A um ano e tal de distância, direita e esquerda estão em dificuldades para encontrar o respectivo "candidato natural" a Belém. É mau sinal. Não para elas, que têm o que merecem, mas para nós.
Em Portugal, a Presidência da República foi sempre vista como a herdeira do poder moderador do rei constitucional, exigindo ao seu titular, portanto, doses de gravitas e sentido de Estado acima da média. Belém não é país para novos. Foi assim na Primeira República, até porque o Presidente não tinha legitimidade eleitoral directa, foi assim no Estado Novo, que fazia dele o mais apolítico dos cidadãos, e é assim, apesar de tudo, em democracia. Soares, fiel à natureza patrícia e ao ódio a Cavaco, ainda agitou as coisas, interpretando os poderes do cargo como lhe deu na real (adjectivo não apenas metafórico) gana, sendo mais ou menos imitado por Sampaio quando este despediu sumariamente Santana e deu, em bandeja de prata, a maioria absoluta a Sócrates. Mas depois veio Cavaco, que não gosta de coboiadas, e o Presidente voltou a ser o ancião equânime do costume, distribuindo roteiros ao povo e pairando acima da "política partidária", como ele diz com todo o desdém e muita razão.

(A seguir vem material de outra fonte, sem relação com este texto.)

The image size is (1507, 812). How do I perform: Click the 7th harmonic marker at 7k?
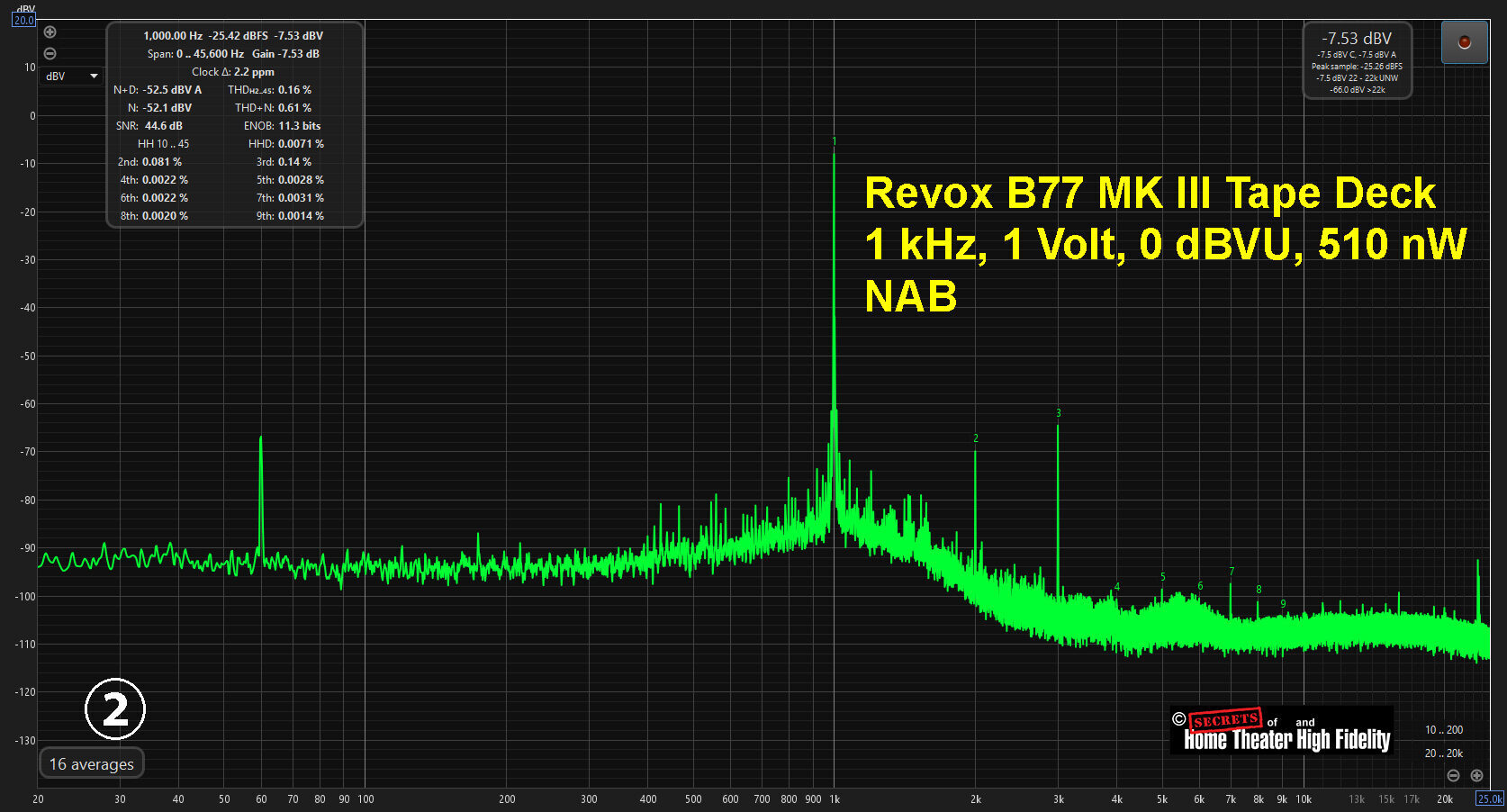1232,572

Porque, nos últimos tempos, a "política partidária" ganhou uma má fama particularmente merecida. Não há candidatos naturais a Belém porque os indígenas desconfiam de quem está, ou esteve, em S. Bento. Não por acaso, os nomes mais ouvidos em ambos os campos, Durão Barroso e Guterres, passaram os anos transactos longe da pátria, afadigados nas guerras de Tróia do universo exterior. Longe da vista, perto do coração. Estivessem por cá e a conversa seria outra. A "política partidária" é uma Penélope infiel: foge ao senso comum e não aspira à epopeia.
Mas resistamos aos pretendentes, que se insinuam na televisão e afins por entre a teia da nossa paciência. E esperemos. Daqui a dez anos será pior. Podemos ter que escolher, valham-nos todos os deuses, entre Passos e Sócrates.
O pessoal gosta desta cobóiada. Não te apoquentes, Pedro.